Devices that support responding to a query with structured or easily parsable data can have their response data placed into an easier to read table (or JSON, when using the REST API). Currently, the following platforms have structured data supported in hyperglass:

  • Juniper Junos
  • Arista EOS
note

Unlike with standard text output, devices with structured data enabled do not support customization of their commands. This is because the response must be something hyperglass is preconfigured to understand and parse, so hyperglass must maintain control over the specific command to run for a given platform.

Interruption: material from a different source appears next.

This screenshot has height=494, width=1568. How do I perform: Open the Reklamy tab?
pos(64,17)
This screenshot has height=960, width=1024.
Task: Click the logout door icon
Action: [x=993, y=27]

The structured subsection contains multiple subsections of its own:

SectionDescriptionAll Options
communitiesInclude or exclude BGP communities
➡️
rpkiConfigure RPKI validation
➡️

communities#

ParameterTypeDefaultDescription
modeString'deny''deny' denies any matching patterns and permits anything else. 'permit' only permits matching patterns and denies everything else
itemsList[]List of regular expression patterns to match
Regular Expressions with YAML

If you're using any regex patterns with special characters, you'll probably need to wrap the patterns in single quotes, to denote a raw string. For example:

normal_string: Normal String
raw_string: '^Raw\sString$'

rpki#

ParameterTypeDefault
modeString'router'

router mode#

router mode uses the RPKI state from the perspective of the router. This means if your network is not using Origin Validation, the RPKI state will be shown as "Not Verified". Otherwise, the corresponding RPKI state will be shown.

external mode#

external mode takes each prefix, the last ASN in the AS_PATH and requests the RPKI validation state via the Cloudflare RPKI Portal.

Example#

hyperglass.yaml
structured:
communities:
mode: permit
items:
- '65000:\d+'
- '65[1-4]00:\d+'
rpki:
mode: external

Caveats#

Arista EOS#

For whatever reason, Arista EOS does not supply certain details about routes in its JSON output when running commands show ip bgp regex <pattern> or show ip bgp community <community>. Specifically, the the route's timestamp and any attached communities are not supplied. When these commands are used with Arista EOS, hyperglass sets the timestamp to the current time, and the community to an empty list.